Exercise requirements> Make an exact copy of the entries below with the pictures removed.

Input material>
%%

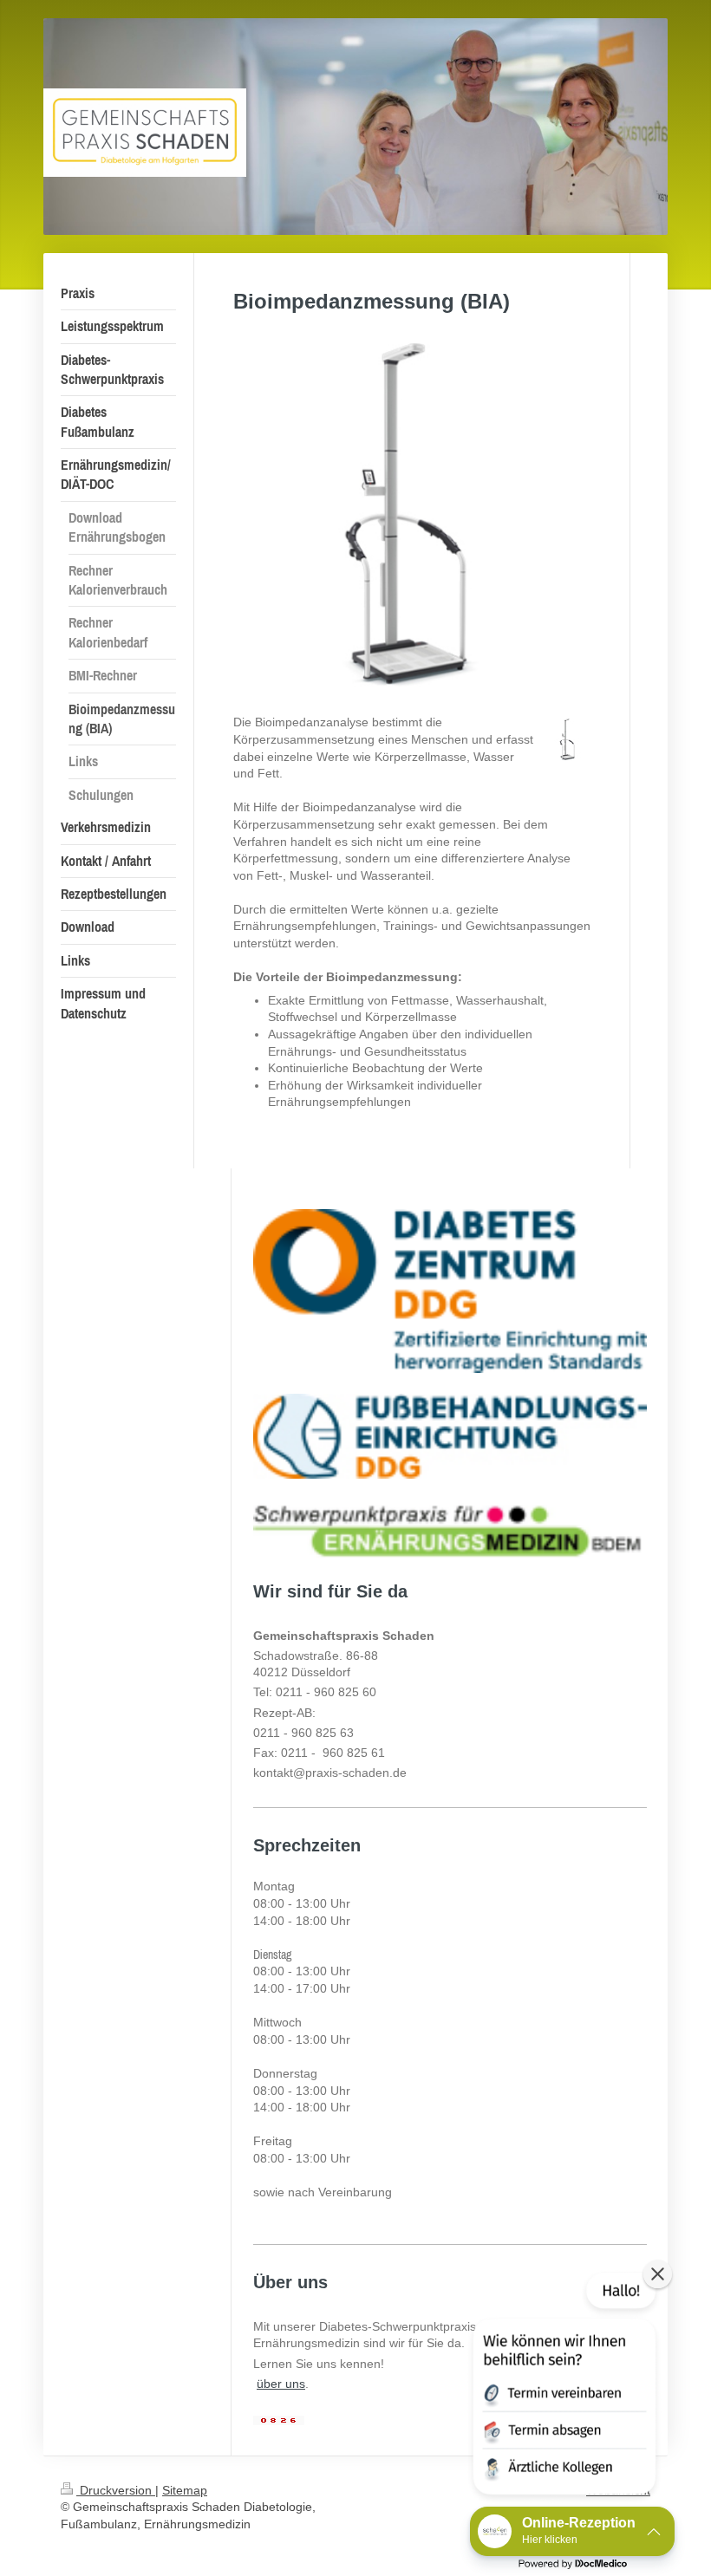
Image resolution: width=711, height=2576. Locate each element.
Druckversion (115, 2490)
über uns (281, 2384)
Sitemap (184, 2490)
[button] (562, 2387)
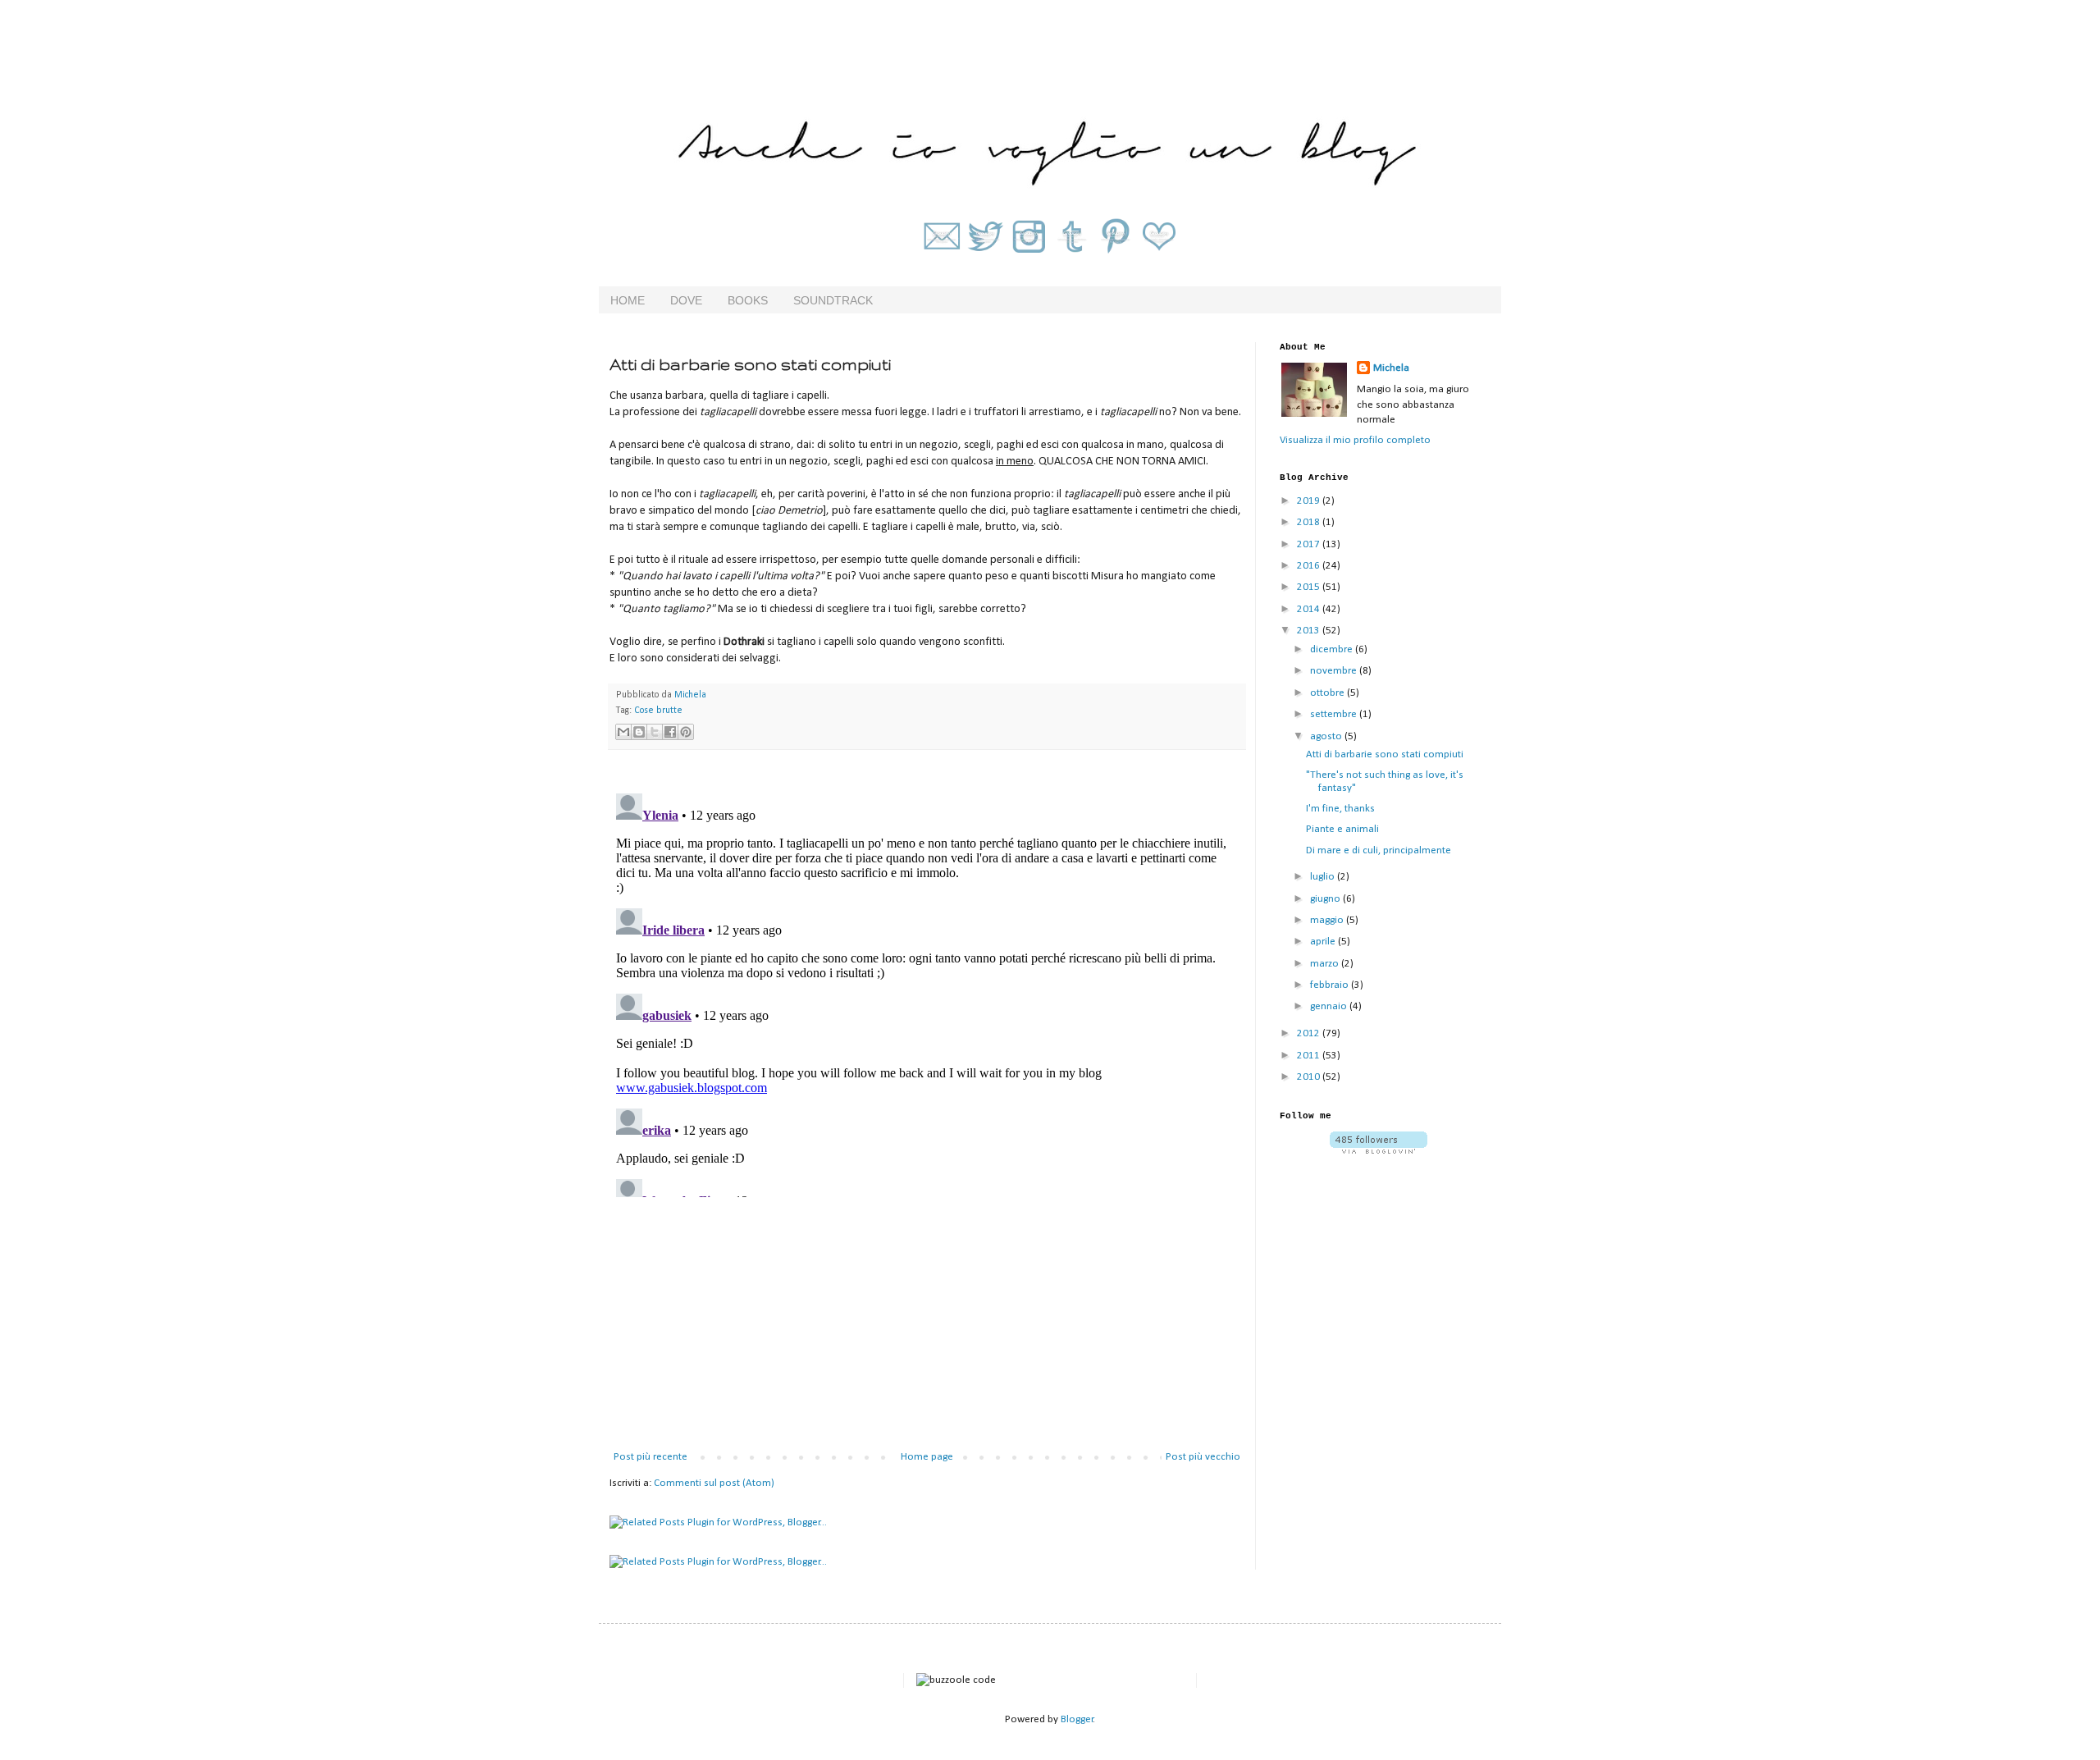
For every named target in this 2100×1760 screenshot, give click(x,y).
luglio (1323, 876)
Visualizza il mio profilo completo (1355, 440)
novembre (1334, 670)
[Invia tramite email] (623, 732)
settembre (1334, 714)
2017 (1309, 544)
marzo (1325, 963)
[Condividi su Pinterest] (686, 732)
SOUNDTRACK (833, 300)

%%

Response area>
Image resolution: width=711, height=2576. Locate each element.
Druckversion (115, 2490)
über uns (281, 2384)
Sitemap (184, 2490)
[button] (562, 2387)
For every named target in this 2100×1760 screenshot, give click(x,y).
luglio (1323, 876)
Visualizza il mio profilo completo (1355, 440)
novembre (1334, 670)
[Invia tramite email] (623, 732)
settembre (1334, 714)
2017 (1309, 544)
marzo (1325, 963)
[Condividi su Pinterest] (686, 732)
SOUNDTRACK (833, 300)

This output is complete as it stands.